At least he also sold women’s shoes from his back bedroom over on Avenida Benito Juárez. Nayeli wasn’t the only one who could work Mateo’s computer! Indeed, Tacho had found eBay, and he had begun his second career with the help of Tía Irma’s American Express card. Thanks to Tacho, Tres Camarones was now treated to a monthly visit from bright yellow DHL delivery trucks, an exotic touch that made the citizens feel cosmopolitan.

Tacho and Nayeli shared a lust for big cities—any big cities. They used the computer to spy on New York, London, Madrid, Paris. Sometimes, after work, they climbed on the roof of the restaurant to watch the bats. They made believe that clouds were the Manhattan skyline.



Oh no,” groaned Tacho, “here come the rest of them.”

The notorious girlfriends—what was left of them—were walking up the sidewalk. They were yelling, “?Adios!” to everybody they knew on the street. People in Tres Camarones didn’t say hello, they said good-bye.

Nayeli looked out and grinned. There were only three of them left, but they liked to brag that they were the best of the bunch. Cuquis Cristerna had moved to Culiacán. Sachiko Uzeta Amano had gone to Mexico City to learn how to make movies. María de los Angeles Hernandez Osuna was studying to be a doctor in Guadalajara. Now it was just Nayeli, Yoloxochitl, and Verónica.

Yoloxochitl’s phonetic Missionary Matt card read:

YO-LOW / SO-sheet



He called her “Yo-Yo,” which amused him no end. Her parents had been infected with folklore mania, a real danger among liberal Mexicans with college educations. Her father had made it through one year of university, and thus well-connected to his Toltec past, he and Yoloxochitl’s mother had decided to christen their off-spring with Nahuatl names. Fortunately for everyone, they’d had only two children. Unfortunately for her older brother, they had named him Tlaloc. Young Tlaloc didn’t enjoy being known as the Rain God—every time he went to pee, his friends made relentless jokes—so he changed the name to Lalo before he went north with his father to become nameless.

Matt had already known how to say Verónica, but just to make her feel good, he’d made a card out for her, too.

ver-OH! / knee-kah



Lately Yoloxochitl had been working as a pin tender at the three-lane bowling alley down by the statue of Benito Juárez. Verónica worked as a shrimp peeler in the stinking estuaries north of town. Neither one liked her job. Too much sweat. Yoloxochitl wore her faded El Tri rocanrol T-shirt and some gaucho pants Tacho had sold her for half price.
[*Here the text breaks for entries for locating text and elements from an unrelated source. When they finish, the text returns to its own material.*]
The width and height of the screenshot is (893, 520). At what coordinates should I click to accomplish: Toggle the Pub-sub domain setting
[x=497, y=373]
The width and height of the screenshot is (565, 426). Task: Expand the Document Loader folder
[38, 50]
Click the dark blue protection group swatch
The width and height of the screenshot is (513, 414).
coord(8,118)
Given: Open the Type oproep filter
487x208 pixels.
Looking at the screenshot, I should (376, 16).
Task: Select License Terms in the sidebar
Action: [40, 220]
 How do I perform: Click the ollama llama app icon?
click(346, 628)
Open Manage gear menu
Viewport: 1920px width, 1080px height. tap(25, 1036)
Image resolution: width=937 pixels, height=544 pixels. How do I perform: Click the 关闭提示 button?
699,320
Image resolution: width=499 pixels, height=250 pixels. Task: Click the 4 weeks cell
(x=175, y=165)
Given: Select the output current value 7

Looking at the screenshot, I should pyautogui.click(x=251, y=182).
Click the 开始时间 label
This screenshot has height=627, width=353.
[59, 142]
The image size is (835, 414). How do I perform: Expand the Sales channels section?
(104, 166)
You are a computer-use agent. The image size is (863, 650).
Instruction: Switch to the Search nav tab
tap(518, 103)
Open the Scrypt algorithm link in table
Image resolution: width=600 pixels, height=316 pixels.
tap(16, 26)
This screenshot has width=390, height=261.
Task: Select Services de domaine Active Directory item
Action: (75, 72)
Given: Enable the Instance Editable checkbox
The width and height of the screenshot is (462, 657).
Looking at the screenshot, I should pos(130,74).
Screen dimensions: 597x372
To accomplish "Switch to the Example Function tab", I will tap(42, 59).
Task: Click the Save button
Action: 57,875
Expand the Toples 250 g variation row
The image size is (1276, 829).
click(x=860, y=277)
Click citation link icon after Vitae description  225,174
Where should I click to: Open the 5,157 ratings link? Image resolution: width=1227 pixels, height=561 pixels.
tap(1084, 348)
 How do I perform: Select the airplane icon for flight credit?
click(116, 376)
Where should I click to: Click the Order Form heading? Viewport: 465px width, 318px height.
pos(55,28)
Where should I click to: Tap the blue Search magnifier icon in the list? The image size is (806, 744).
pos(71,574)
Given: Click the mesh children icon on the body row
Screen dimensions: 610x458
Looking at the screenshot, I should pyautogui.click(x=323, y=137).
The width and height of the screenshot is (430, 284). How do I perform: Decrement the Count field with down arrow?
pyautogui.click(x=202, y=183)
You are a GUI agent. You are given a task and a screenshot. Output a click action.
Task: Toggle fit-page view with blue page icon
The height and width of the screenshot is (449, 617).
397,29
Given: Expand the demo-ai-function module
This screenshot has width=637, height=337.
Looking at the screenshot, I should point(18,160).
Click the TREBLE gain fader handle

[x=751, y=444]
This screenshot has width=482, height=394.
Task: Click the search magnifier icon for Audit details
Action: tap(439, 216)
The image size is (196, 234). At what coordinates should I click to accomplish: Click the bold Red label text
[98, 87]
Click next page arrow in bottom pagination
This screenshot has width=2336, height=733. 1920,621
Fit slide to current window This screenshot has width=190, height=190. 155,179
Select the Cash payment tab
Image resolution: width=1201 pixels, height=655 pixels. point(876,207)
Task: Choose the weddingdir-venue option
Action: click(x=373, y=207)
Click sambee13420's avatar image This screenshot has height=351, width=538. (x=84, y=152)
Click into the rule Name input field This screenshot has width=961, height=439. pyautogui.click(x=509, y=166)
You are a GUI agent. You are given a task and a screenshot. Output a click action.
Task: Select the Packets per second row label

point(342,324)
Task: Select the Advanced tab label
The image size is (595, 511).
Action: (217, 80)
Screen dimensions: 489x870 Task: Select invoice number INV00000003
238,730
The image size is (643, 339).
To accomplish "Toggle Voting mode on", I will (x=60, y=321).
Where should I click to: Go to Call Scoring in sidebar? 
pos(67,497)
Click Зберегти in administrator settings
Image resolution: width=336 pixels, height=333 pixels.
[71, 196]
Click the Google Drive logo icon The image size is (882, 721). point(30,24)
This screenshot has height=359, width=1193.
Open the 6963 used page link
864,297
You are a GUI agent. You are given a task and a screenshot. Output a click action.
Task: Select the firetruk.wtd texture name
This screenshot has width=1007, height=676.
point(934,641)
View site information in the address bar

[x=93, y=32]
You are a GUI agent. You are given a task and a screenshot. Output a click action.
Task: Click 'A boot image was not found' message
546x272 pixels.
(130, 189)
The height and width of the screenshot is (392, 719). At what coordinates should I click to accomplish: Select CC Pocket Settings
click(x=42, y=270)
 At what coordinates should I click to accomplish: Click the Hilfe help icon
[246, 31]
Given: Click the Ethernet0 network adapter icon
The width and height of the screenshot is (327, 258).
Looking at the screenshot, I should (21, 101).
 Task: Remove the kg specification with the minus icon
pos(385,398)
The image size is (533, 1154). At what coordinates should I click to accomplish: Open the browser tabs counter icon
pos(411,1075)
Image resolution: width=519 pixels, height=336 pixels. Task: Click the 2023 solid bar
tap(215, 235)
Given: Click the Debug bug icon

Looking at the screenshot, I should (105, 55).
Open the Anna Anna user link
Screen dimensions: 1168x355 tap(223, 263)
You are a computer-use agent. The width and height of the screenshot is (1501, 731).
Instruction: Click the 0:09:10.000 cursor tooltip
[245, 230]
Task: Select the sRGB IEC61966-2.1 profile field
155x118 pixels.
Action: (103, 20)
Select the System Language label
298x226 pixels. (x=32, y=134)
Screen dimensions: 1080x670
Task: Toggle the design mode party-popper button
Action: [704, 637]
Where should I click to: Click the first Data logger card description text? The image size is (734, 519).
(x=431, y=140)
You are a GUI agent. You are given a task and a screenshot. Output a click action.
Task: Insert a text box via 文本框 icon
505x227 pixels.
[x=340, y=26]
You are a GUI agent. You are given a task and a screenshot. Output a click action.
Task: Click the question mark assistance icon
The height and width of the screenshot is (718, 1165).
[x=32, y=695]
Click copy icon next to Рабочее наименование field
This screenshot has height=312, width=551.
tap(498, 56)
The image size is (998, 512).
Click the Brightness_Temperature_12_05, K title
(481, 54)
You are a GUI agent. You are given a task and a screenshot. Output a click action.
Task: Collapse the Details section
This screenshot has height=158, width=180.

Her mother had saved for a year to get her out of glasses; her contact lenses had unleashed the fashion model inside her. She was carrying another one of her paperback books. Yolo—as the girls all called her—was always reading.

As usual, everybody was staring at Verónica, the only goth girl in Sinaloa. She had made her face pale with various ointments and creams, and she had painted her eyelids dark, her lips black, her nails black. She wore a long black skirt that must have been stifling, yet she managed to radiate cool air when she walked by. Verónica ironed her hair so it hung down like a sheet of satin. Her hair was already utterly black, but she also dyed it with Black No. 1 rinse just like her heroes in Type O Negative, whose videos she’d seen with Nayeli on YouTube.